To do this, you would click Application Management, select Manage Web
Applications, and then click the name of the Web application you want to
modify. Finally, select General Settings from the drop-down menu
accessible from the General Settings icon located on the Ribbon, as
shown in Figure 3.
By default, both the first
and second stages of the user Recycle Bin retain deleted items for 30
days before automatically purging the items. Because this is a global
setting, items do not expire to the second-stage bin; they are expunged.
The only time an item enters the second stage is when a user or
administrator empties the first stage. The second-stage limit is based
on a ratio of the site collections storage quota rather than a set
period of time. By default, the second stage of your Recycle
Bin is limited to 50 percent of your site quota, but you should lower
the value of this setting to fit your storage needs. You may think that
raising this quota makes sense, but carefully consider before making the
value higher, because incorrect stage configurations can waste large
volumes of disk space. Figure 4 shows the settings you can modify for the second-stage Recycle Bin.
The second-stage bin’s capacity is in addition
to the current site collection quota. Therefore, if you were planning
for 100-gigabyte (GB) content databases using these default settings,
they could reach 150 GB in size if you leave the default size of the
second stage set at 50 percent (refer back to Figure 17-4).
Also, if you do not enable Site Quotas, there is no limit on the
Recycle Bin’s second-stage storage capacity. If this is set in
conjunction with clearing the time-based expiration setting, deleted
items are retained indefinitely.
Keep in mind that your site
collection administrators have the ability to permanently delete objects
in site collections. With this in mind, be sure to choose site
collection administrators for your critical sites carefully and provide
all site collection administrators with adequate training.
If you encounter a shortage
of disk space and need to recover some disk storage quickly, you can
disable the second-stage Recycle Bin. This will cause all Recycle Bins
to be emptied immediately and will release the disk space used by those
Recycle Bins. The only way to recover any items that were in the Recycle
Bin prior to disabling that functionality, however, is to perform a
restore from a database backup or unattached content database.
3. Central Administration
The SharePoint 2010 Central Administration Backup And Restore interface shown in Figure 5 gives you the ability to perform several types of backups and restores, including
Entire farm
Farm configuration only
Service applications
Web applications
Content databases
Site collections
Sites
Lists and libraries
This additional
functionality removes the burden from your SQL Server administrators and
gives the SharePoint administrators more control over the backups of
their SharePoint information from farm level down to list or library
level. This is also the tool primarily used during the recovery
of a database, whereas Windows PowerShell or STSADM are often used to
backup SharePoint information because they can be scripted.
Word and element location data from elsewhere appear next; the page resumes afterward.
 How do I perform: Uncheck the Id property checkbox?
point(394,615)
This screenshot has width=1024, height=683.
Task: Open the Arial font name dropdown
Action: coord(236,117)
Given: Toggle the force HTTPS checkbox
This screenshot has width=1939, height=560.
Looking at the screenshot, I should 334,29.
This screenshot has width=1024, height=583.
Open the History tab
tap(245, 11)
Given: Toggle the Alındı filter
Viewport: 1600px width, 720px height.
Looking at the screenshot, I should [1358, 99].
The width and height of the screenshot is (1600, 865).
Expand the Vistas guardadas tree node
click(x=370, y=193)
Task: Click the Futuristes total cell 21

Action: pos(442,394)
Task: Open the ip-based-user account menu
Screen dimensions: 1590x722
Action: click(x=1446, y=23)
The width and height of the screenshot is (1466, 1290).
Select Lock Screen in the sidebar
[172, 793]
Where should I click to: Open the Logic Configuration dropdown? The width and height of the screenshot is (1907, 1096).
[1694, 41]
This is
because the Central Administration Backup And Restore interface is used
during the recovery of a database, because this action often requires
flexibility in performing the proper restore operations, depending on
which restore operations need to be performed. Alternatively, Windows
PowerShell commands or STSADM are often used to back up SharePoint
information because they can be scripted and therefore scheduled to run
at specified times.
You can also change the
location of the file backups using the Backup And Restore user
interface. However, if you need to change this location at a later time,
be sure to leave your original backup location available for the length
of time required to meet your SLAs. If you need to restore from a
previously created backup source, change the location when viewing the
Backup And Restore history.
Note:
You
cannot perform a differential backup of the entire farm when a new Web
application is created. You must perform at least one full backup before you can successfully complete a differential backup, whether you are using the UI or a command-line tool.